Friday, December 16, 2011

Summary judgment reversed in First Amendment retaliation case

What do you have to do to win a First Amendment claim around here? The Court of Appeals tells us. Yesterday, I summarized a Second Circuit case that held that a teacher in Westchester County engaged in free speech when she reported child abuse at a former teaching job in Virginia a few years before the Mamaroneck School District denied her tenure in 2007. This blog post will talk about the other issues in the case.

The case is Nagle v. Marron, decided on December 12. The discussion on Nagle's protected speech is here. Management said that it had good reason to deny Nagle tenure because her superiors were thinking about letting her go even before they learned about her free speech. That's a common defense in First Amendment and employment discrimination cases. The Court of Appeals provides guidance in this area, perhaps for the first time, as it cites no cases to support its holding. It is settled law that "an adverse employment action occurs on the date that a decision was formally reached." While "events leading up to a formal decision will, in many situations, be relevant to the analysis of causation," management "cannot insulate itself from liability at the summary judgment stage simply by asserting that an adverse employment decision had in fact already been made, without being memorialized or conveyed to anyone, before the employer learned of the protected conduct." Here, Nagle's superior said "he was leaning" toward letting her go. Judge Calabresi writes that "a jury would be entitled to find that the Virginia events convinced him to follow his inclinations, and thereby played a part in his ultimate decision." But that does not mean the school district gets summary judgment. That supervisors were thinking about letting Nagle go does not mean they had reached a final decision. The free speech could have been the tipping point. As the Court of Appeals says, the jury could find that "the Virginia events convinced [the decisionmaker] to follow his inclinations, and thereby played a part in his ultimate decision." But, again, that's for the jury. By the way, the six week gap between defendants' learning about the protected speech and Nagle's termination is close enough to infer a causal connection.
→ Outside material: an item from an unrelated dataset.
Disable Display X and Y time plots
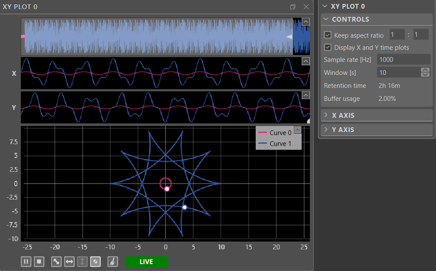This screenshot has height=271, width=436. pos(328,47)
An interesting sideshow bobs to the surface in this case. The school district says that, to the extent that Nagle's speech in Virginia caused them to terminate Nagle, "it was not the content of the speech that mattered but what they took to be Nagle's violation of school rules in reporting the abuse to the police rather than to her principal." The Court of Appeals is not buying this.The Second Circuit says, "this 'counter,' if anything, is evidence against Appellees' position. Just what Appellees believed about Nagle's conduct in Virginia, and how, if at all, those beliefs influenced their actions may well be issues critical to resolving this case."

The school district also says it was justified in letting Nagle go because she chose a particular book to read to her class without first consulting with the school psychologist. But there is no evidence that school customs or protocols required such a consultation. So the jury may reject that defense. Similarly, the school district says that Nagle sent a child home without speaking to administrators. But a superior testified that Nagle did not violate the rules in doing this. A jury has to decide if these are good reasons to fire Nagle. Other defenses are also rejected in the Second Circuit. Not only is there no evidence that Nagle had ongoing performance problems before she was fired (her performance reviews were "fair to positive"), but a strange reason to justify her termination -- that she ran out of a conference room in tears after hearing from third parties that she was going to be denied tenure -- is not so egregious as to merit dismissal of her case in light of the paucity of evidence that she was a bad teacher.

Nagle did not just sue individuals; she sued the school district. That means she has a Monell claim, which requires proof that the school board fired her pursuant to a policy or custom. You can show a policy if the final decisionmaker pulled the trigger. The school district is the policymaker, but it was the superintendent who made the recommendation to fire Nagle. The school board does not usually override the superintendent's recommendation. The Court of Appeals has never resolved this issue, but it cites an 11 year-old district court case from Alabama that says that a the superintendent may be deemed the "final decisionmaker with respect to personnel appointments" since "his recommendations are essentially those of the government body." So, if the board of education's vote is a formality and a rubber stamp, then the superintendent was delegated policymaking authority under Monell. Other Circuit courts seem to agree with this "cat's paw" theory. The Second Circuit suggests that the district court give this some thought on remand.